Животные любили Соловьева. С собакой Величко Мартышкой у него были «приятельские отношения». Она не отходила от него и целыми часами просиживала в его комнате, прислушиваясь к скрипению его пера. В письмах к Величко Соловьев не забывает «пожать лапу Мартышке». «Что такое собаки? — говаривал он, — по–моему, это не собаки, а какие‑то особенные существа».
Как только он водворялся в номере гостиницы «Англия», в оконные стекла начинали биться десятки голубей. Когда он поселялся у Величко — голуби прилетали туда вслед за ним.

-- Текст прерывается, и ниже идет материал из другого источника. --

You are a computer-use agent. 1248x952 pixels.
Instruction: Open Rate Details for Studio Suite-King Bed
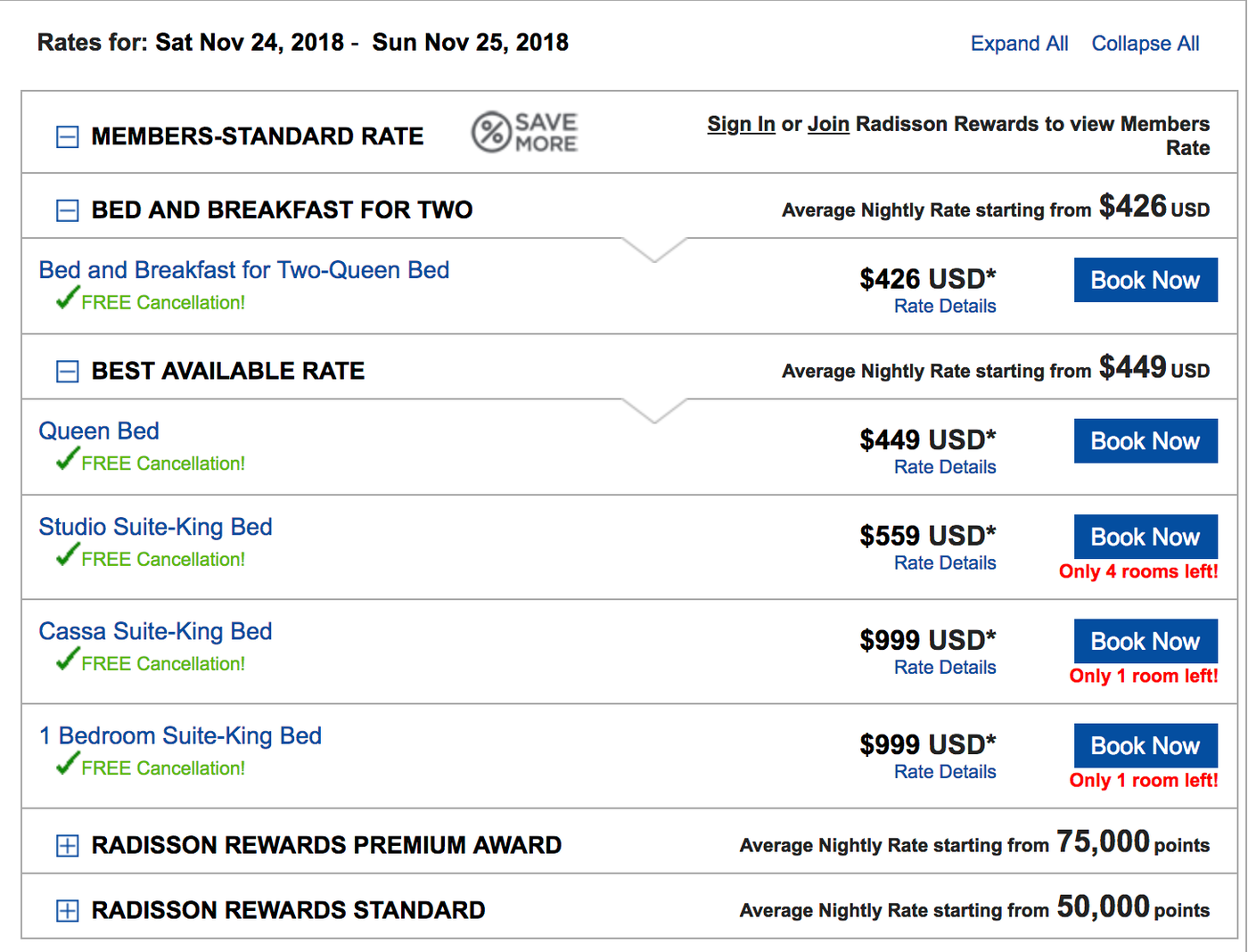click(x=944, y=562)
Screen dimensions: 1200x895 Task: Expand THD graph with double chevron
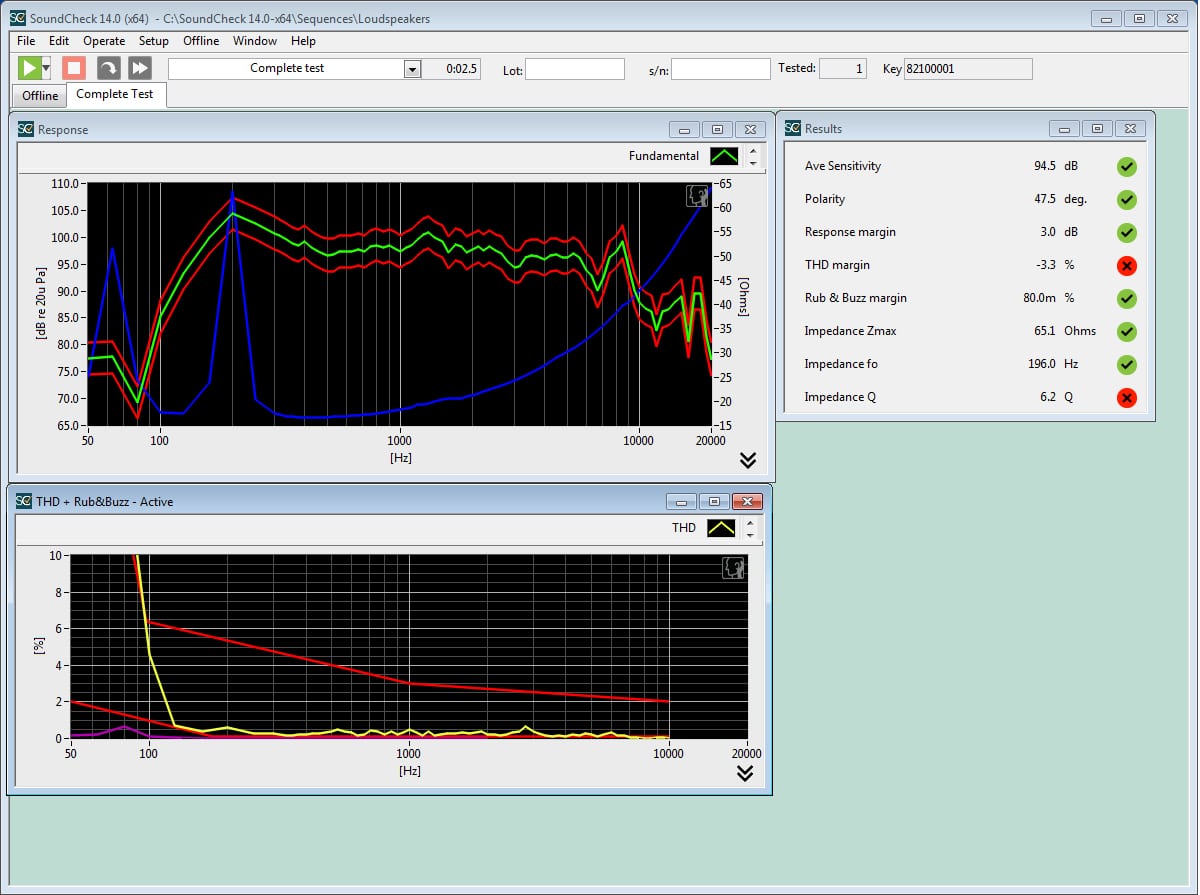tap(744, 773)
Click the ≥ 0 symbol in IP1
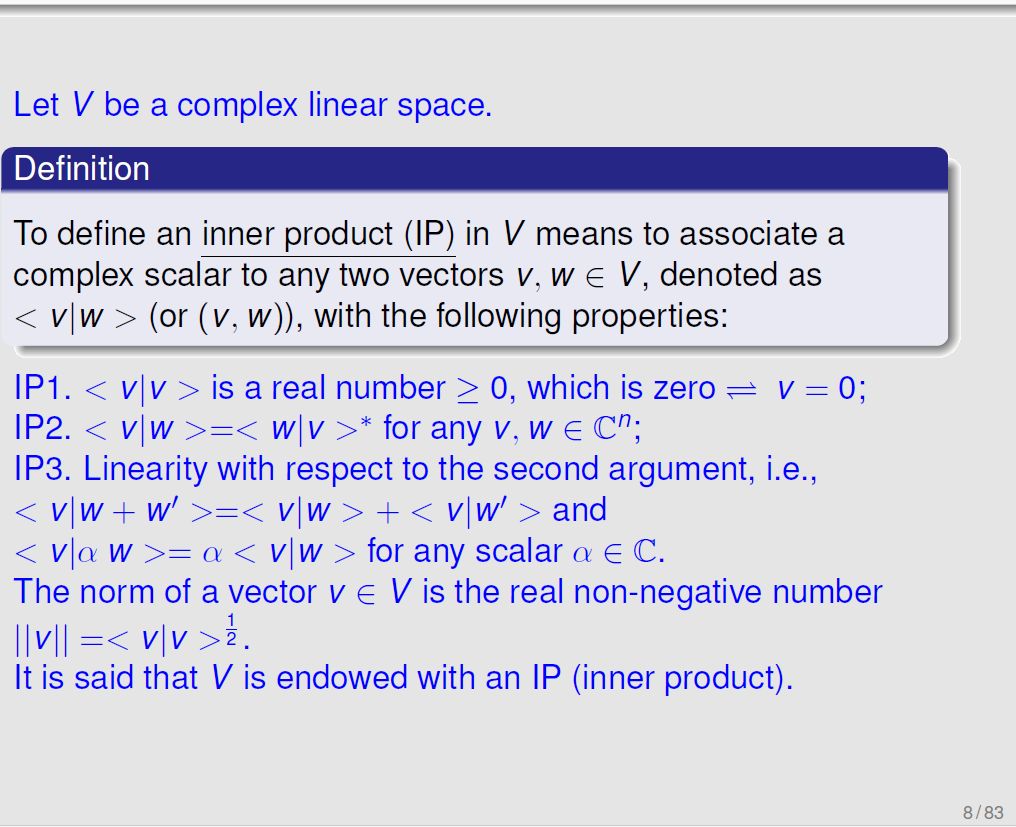Screen dimensions: 1016x827 pos(483,389)
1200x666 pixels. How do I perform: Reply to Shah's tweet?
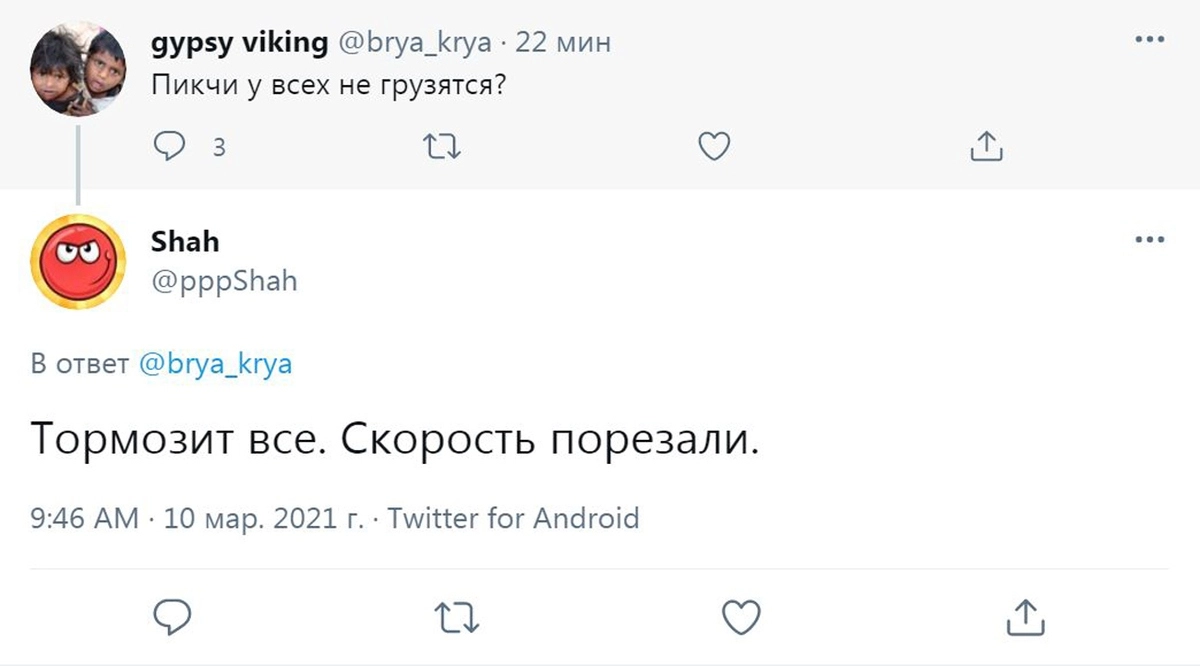click(172, 616)
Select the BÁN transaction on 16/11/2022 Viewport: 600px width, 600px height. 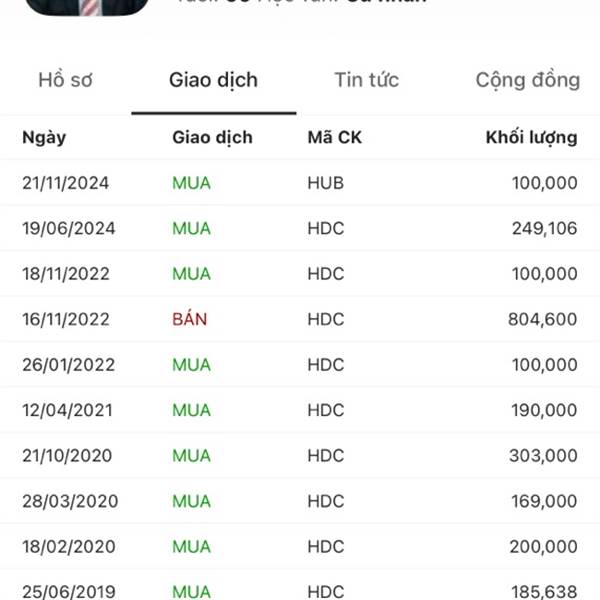189,319
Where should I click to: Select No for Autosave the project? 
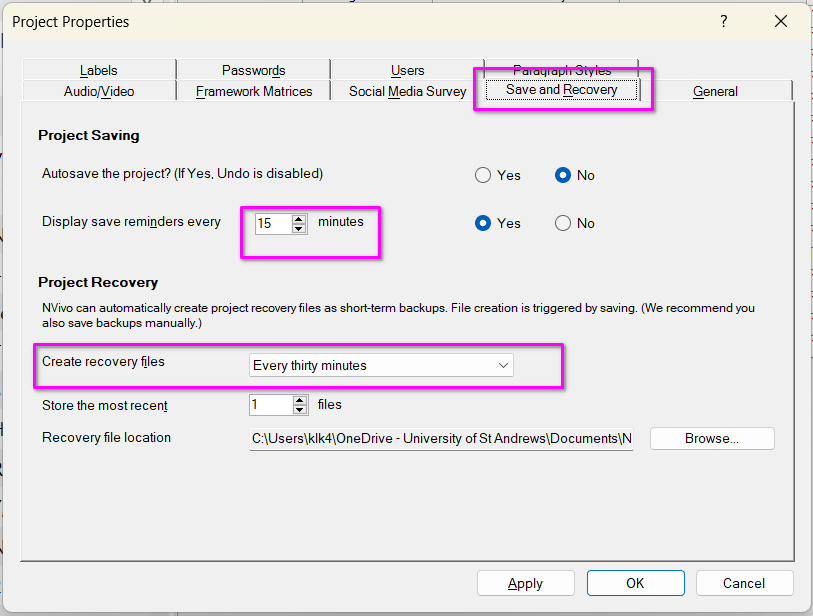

В наружности Соловьева было что‑то монашеское, иконописное. При всей своей безграничной доступности и простоте в обхождении он все же был человеком из другого мира: тонкая стеклянная стенка отделяла его и от светского общества, в котором он любил бывать, и от кружков либеральной интеллигенции, которые считали его «своим». Казалось, что он до конца отдается философии, публицистике, це рковно–политической и общественной работе, и в то же время чувствовалось, что все это не самое настоящее, не «последнее» в нем. Во всей своей блестящей и разносторонней деятельности он был не дома. «Вот уж был странник в умственном, идейном и даже чисто бытовом, так сказать, жилищном отношении», — пишет Розанов [81]. «Он пробирался в щелочку, садился пугливым гостем, готовым вот–вот вспорхнуть и улететь со своим двусмысленным смехом».
Во всем облике Соловьева чувствовалась священническая наследственность. Прозорливый В. В. Розанов подметил эту особенность. «Дедовская священническая кровь, — пишет он, — отразилась в Соловьеве. Он был какой‑то священник без посвящения, точно несший обязанности, и именно литургические обязанности, на себе. Точно он со всеми говорит–говорит, а вот придет домой, наденет епитрахиль и начнет готовиться к настоящему, должностному, к завтрашней службе».
Соловьева нередко принимали за духовную особу. Когда он жил в Финляндии, в отеле Рауха, кучер, возивший его на вокзал, питал к нему благоговейное почтение; слыша, что все называют Соловьева «Herr Professor», он переделал это название в «отец Парфенсон»; для него Соловьев был чем‑то вроде старообрядческого архиерея.